It truly did look like a bomb had gone off back there.  Countless plastic wrappers, empty med vials and much of the contents of our formerly pristine cabinets were tossed about.  Three different drug boxes were open with some of their contents missing.  Our stretcher sat outside of the ambulance, the lifepak and a mass of cables (hopelessly tangled) sat on top of our backboard on the stretcher.  All of the cabinets had broken tags.

It had been a very long day already, and we had a few more hours of work ahead of us in an attempt to piece together our truck.

**********

It was one of those days where you don’t get to do a lot of sitting.

I think that’s probably the most positive spin I can put on how I was feeling.  I was cold, tired, and getting a little cranky.  We had been running the stripes off the side of the truck… Back to back to back transfers with few and far between opportunities to learn about the new equipment I now have available to me at this service.  After almost 13 straight hours of teching all but one run (and squeezing in driving time when I wasn’t teching) and I was ready to throw in the towel.  Figuratively and literally.
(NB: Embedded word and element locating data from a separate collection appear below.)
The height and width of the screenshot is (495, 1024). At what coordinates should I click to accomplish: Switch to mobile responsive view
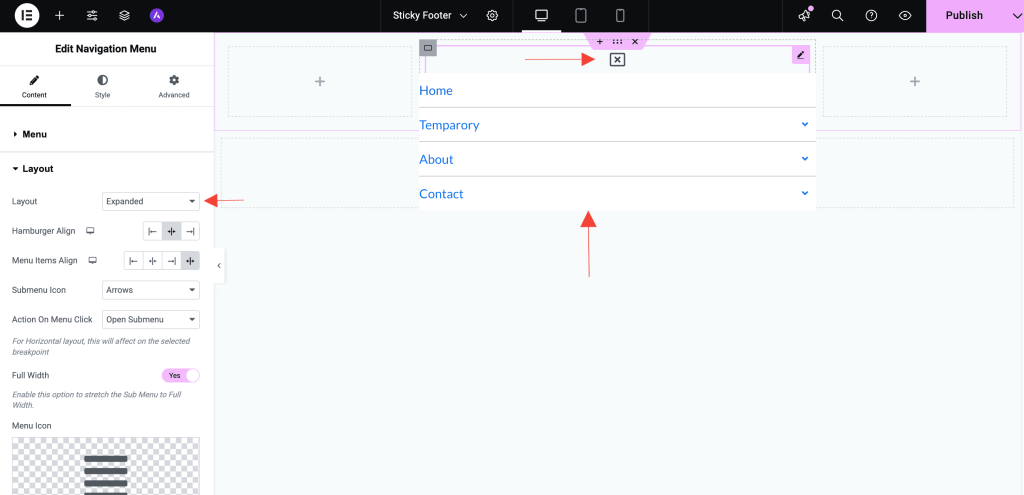pyautogui.click(x=620, y=16)
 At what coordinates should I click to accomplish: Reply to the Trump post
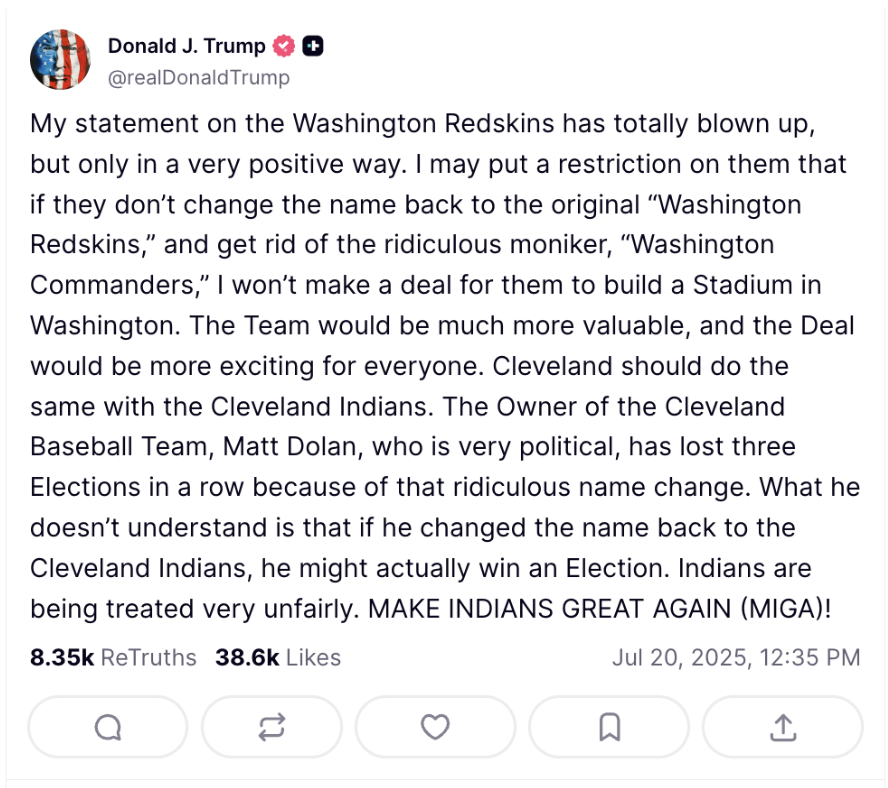(x=108, y=727)
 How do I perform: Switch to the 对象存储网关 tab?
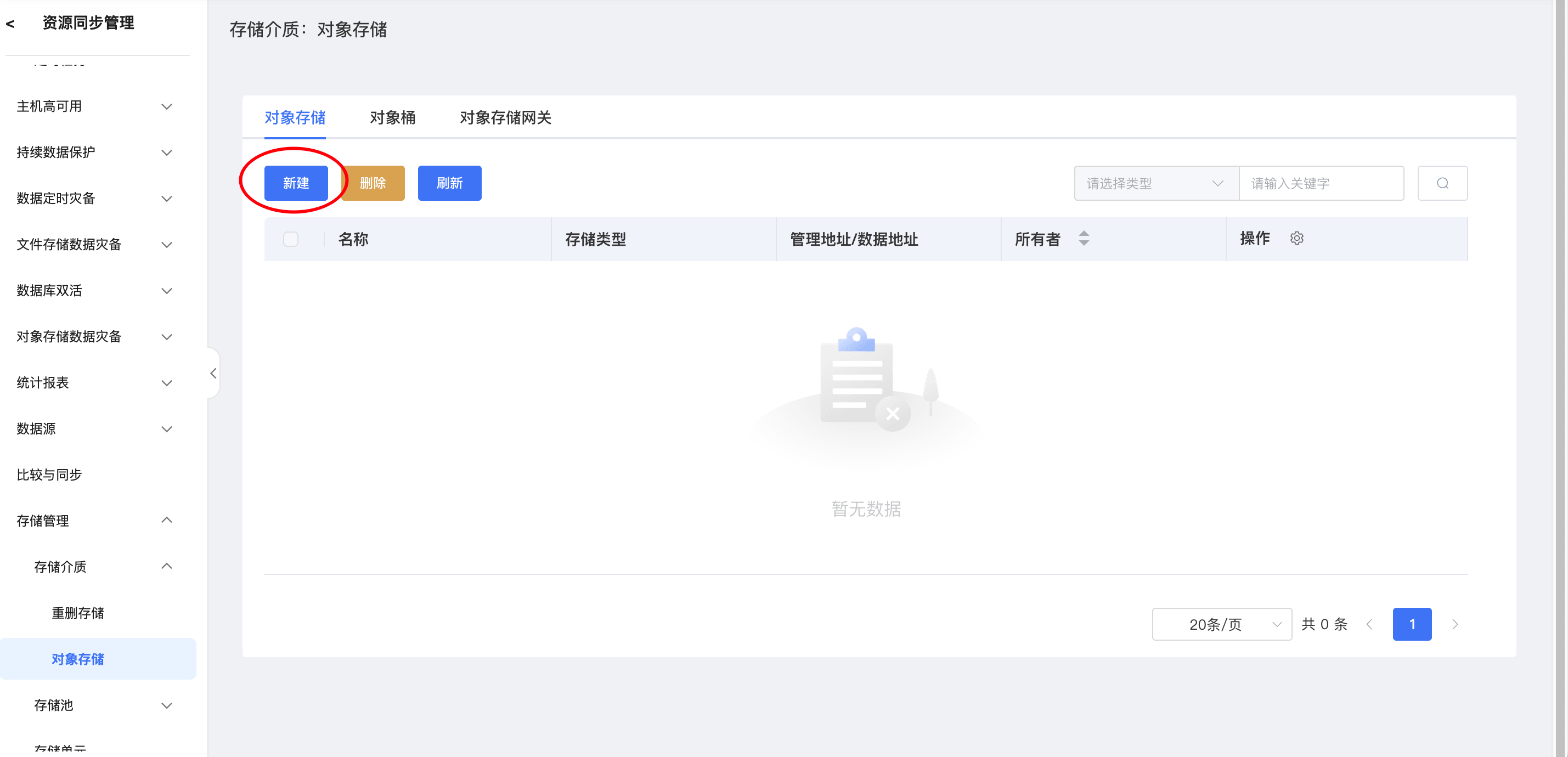(505, 117)
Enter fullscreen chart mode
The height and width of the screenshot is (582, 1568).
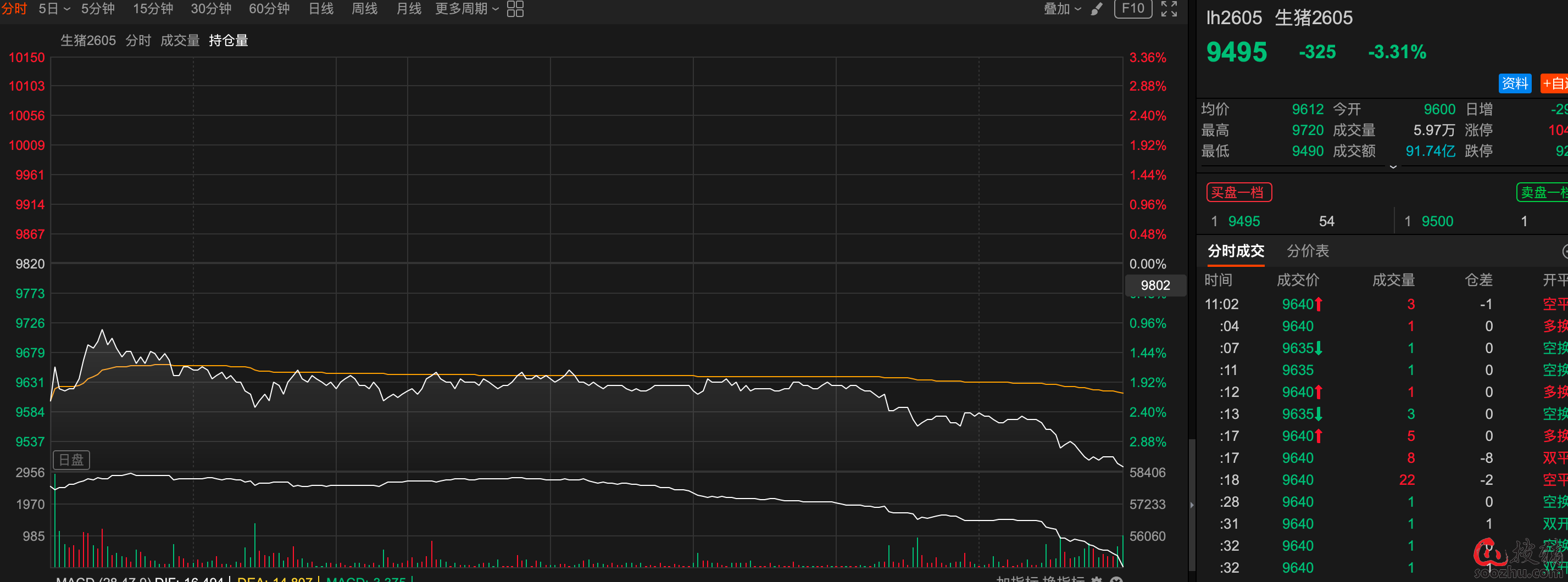coord(1169,9)
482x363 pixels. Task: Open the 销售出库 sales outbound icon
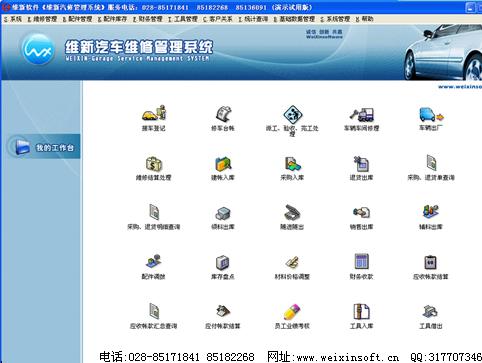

We were posting in a quiet area… If there is such a place… I turned the lights in the mod off and reclined the captains chair.

Bring on the power nap, baby.

I had barely managed to close my eyes when I heard the high pitched tones go off.  OOOOEEEEOOOOOOOUUUUHHHHHHHH!!!!  Unit 427…. 2122 Blackhawk road… Cardiac arrest… Unit 427…2122—”

*Blink*

I leaned forward into the driving compartment and strained to hear the rest of the dispatch.  ”They just said Cardiac arrest, right?”

“Sure did,” My FTO replied as he threw the truck into drive and lit us up.

Airway bag.  Monitor.  Drug box. They’ll all need to go in.  What are the ACLS drugs and dosages?  Crap, I can’t remember the dosages…  Uhm… SHIT!  Where are the IO needles and pressure infusers kept? Do we have an extra roll of paper for the monitor?  ET or King?  Where’s the vent?  We’ll need a backboard too…  I tossed my field guide in the action area, just in case.

I had a good seven minutes to complete my mental checklist and load the stretcher up… My FTO had barely managed to hit the brakes before a Volunteer Firefighter was throwing open the back doors to the squad.

“It’s an ARREST!  BRING IT ALL!!!”  He sounded significantly more rattled than I did, which is an odd feeling for me.

I’m usually the shaky one.

I shook my head in an effort to clear my mind and jumped out of the back of the truck. The volunteer and I dragged the fully loaded stretcher across the gravel driveway towards the front door of the home.  Bright red, amber and blue lights from various vehicles bounced off of the houses.  It was a little disorienting… Kind of like stepping into a crazy nightclub environment and feeling dizzy from the light show going on inside.

**********

A man I recognized as being a fellow coworker from the last service I worked at was kneeling next to the AED while another pumped furiously on the patients chest.  ”Clear… CLEAR!!!”

The patients arms jerked like someone had just scared the life out of him.

Hrm.  I’ve never seen that happen before outside of TV or a movie…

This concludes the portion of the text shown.